Far-sighted proposal works well on paper
BACK in 1990 the Government published a report called SPEDI.
It wasn't necessarily the most explosive document ever issued - it was about Electronic Data Interchange, which is simply the replacement of lots of bits of paper with computer messages.
SPEDI said that a system called Tradelink, a venture between government and private sectors, should be set up.
Many people think EDI is a Good Thing - less trees get chopped down, businesses save time and money, people who were previously paid money to run around with bundles of documents can be paid to do something more useful, and the space soaked up by documents can be used for other things - like growing trees for instance.
But here we are at the end of 1995 and where is Tradelink? Governor Christopher Patten wants to see it in action. He has mentioned it in two policy addresses.
Things mentioned in the Address are supposed to get done in the year they were mentioned.
But nothing has happened in five years. In the meantime, two other bodies have popped up - Cargonet, which aims to automate shipping documents, and EZ*Trade which is for retailers and might soon mean that we will be free of the need to wander around supermarkets.

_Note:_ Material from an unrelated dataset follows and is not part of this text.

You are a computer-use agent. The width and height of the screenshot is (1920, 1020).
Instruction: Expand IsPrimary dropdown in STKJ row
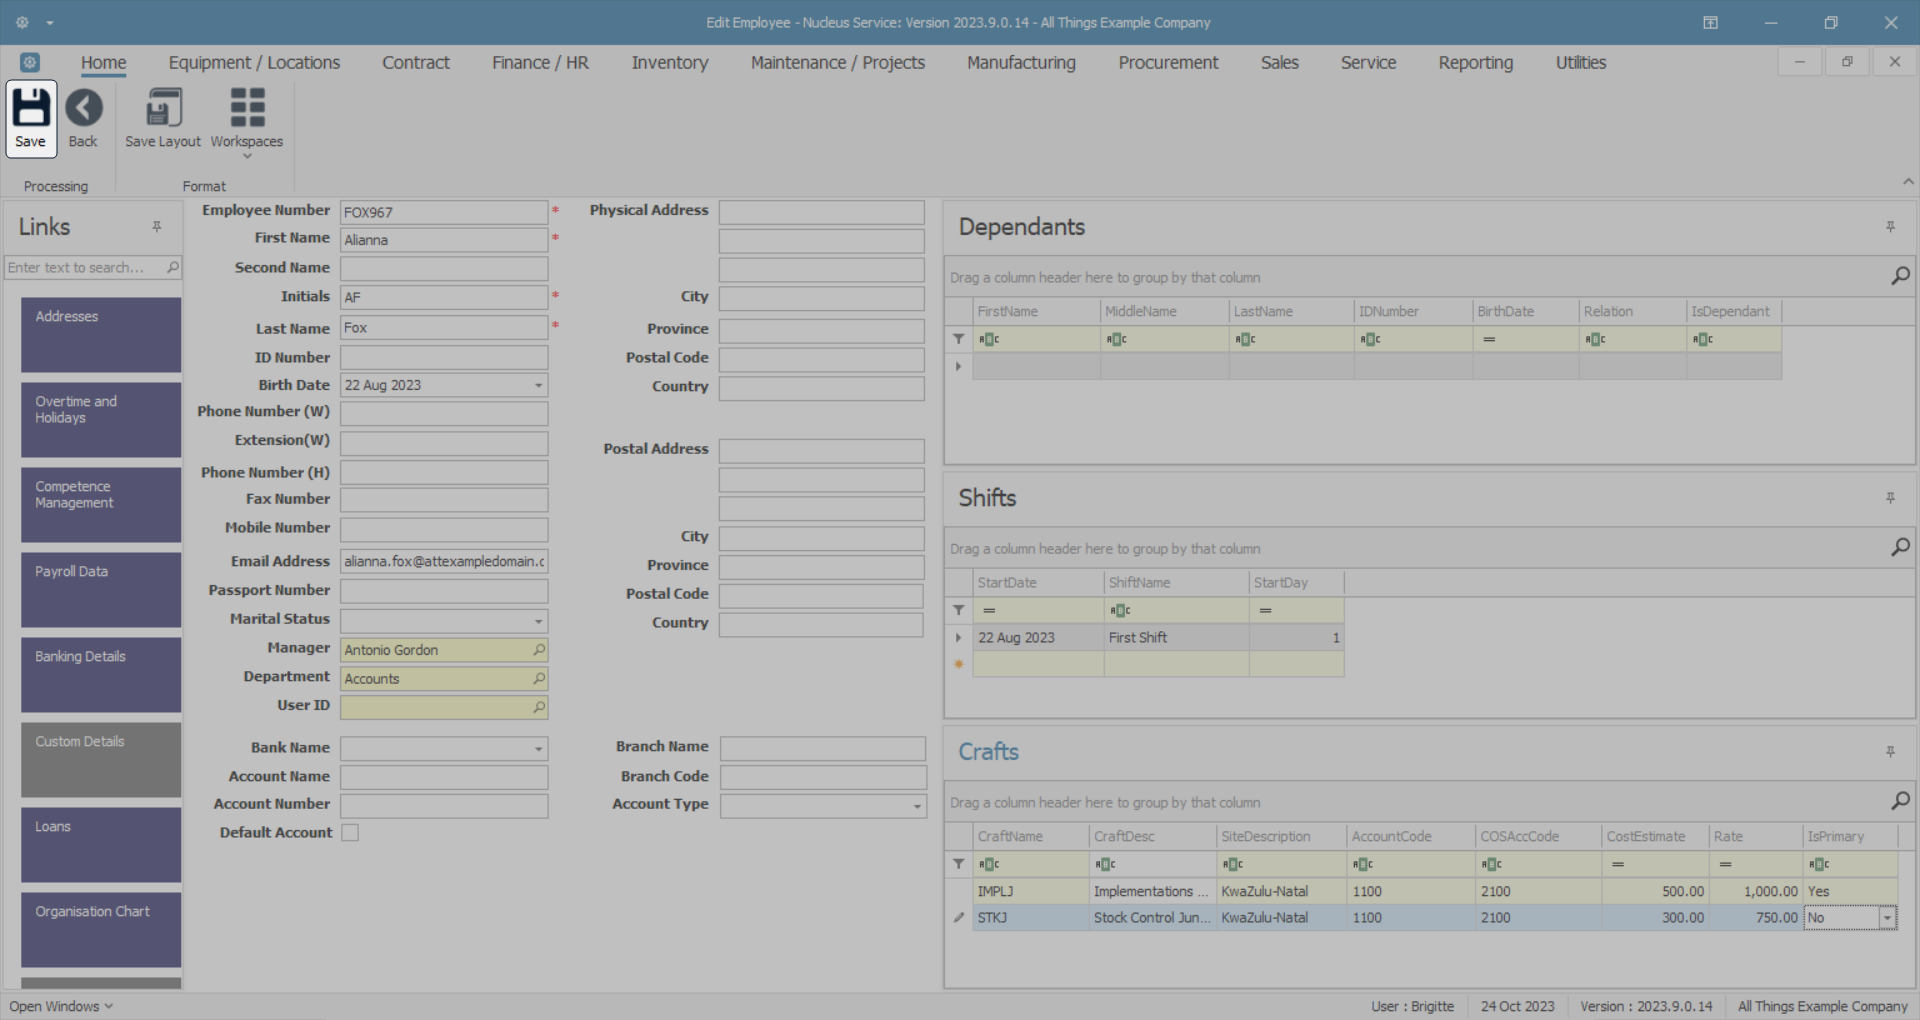[1887, 918]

Originally, Tradelink was going to be a seamless service for exporters. The many different shipping documents carried by truckers on their way to Kwai Chung would disappear, the Government textile quota documents would go, and so would the Trade Declaration document.
Who could possibly be against such an eminently sensible move towards efficiency and progress? Why would anyone want it to take four days for a Trade Deceleration document to clear the system instead of a few hours? Part of the problem is the Government getting cold feet about business directly accessing all the secrets lurking in its computers.
An extra layer is now to be used to separate Tradelink from the Trade Department.
Part of the problem is the Customs and Excise Department. This lot like the long wait because it means they can check the contents of containers and check back to the factory to make sure goods really are what they say they are, or that they are really made in Hong Kong.
Then there's another problem. All the people carrying bits of paper around wouldn't be needed anymore. They might be out of work. Politically unacceptable.
While Hong Kong is left in the Trade Dark Age, the rest of Asia is rushing into the future. Singapore has an excellent system called Tradenet. Malaysia has EDIMalaysia, Taiwan has Tradevan and Korea has KTNet.
So what does SPEDI stand for? Slow Progress to EDI, of course.
Mark time MARK Mobius is mad, and he's not going to take it anymore. He's getting tough over privatisations at East Asiatic and Ming Pao.
And you better believe it's a good idea to listen when Mark gets angry.
Our mole tells us that he recently had a problem with a company in Turkey where he'd made a substantial investment for his clients.
He decided the directors were pillaging the company and generally making a monkey out of him.
He wrote to the Turkish Prime Minister.
He got a reply back on the lines of: 'We're sorry. The directors are now in jail. Normal Service will be resumed as soon as possible.' Now there's a thing for for local tycoons to ponder.
Jam session NEO-ZEN koan of the day comes from a chap on the high seas, one of a still select group who have noticed that Lai See has gone wired, not to say weird, and now has an E-Mail address.
How come orange jam is called marmalade? Wire your weird wisdom to laiseeaSE: mp.com Fatal blow? PANIC! Panic! The Hang Seng All Ordinaries has sent a massive feng shui sell signal to the market - it closed yesterday at the worrying level of 4,444.08 points. For Cantonese speakers that's like saying Death, Death, Death, Death.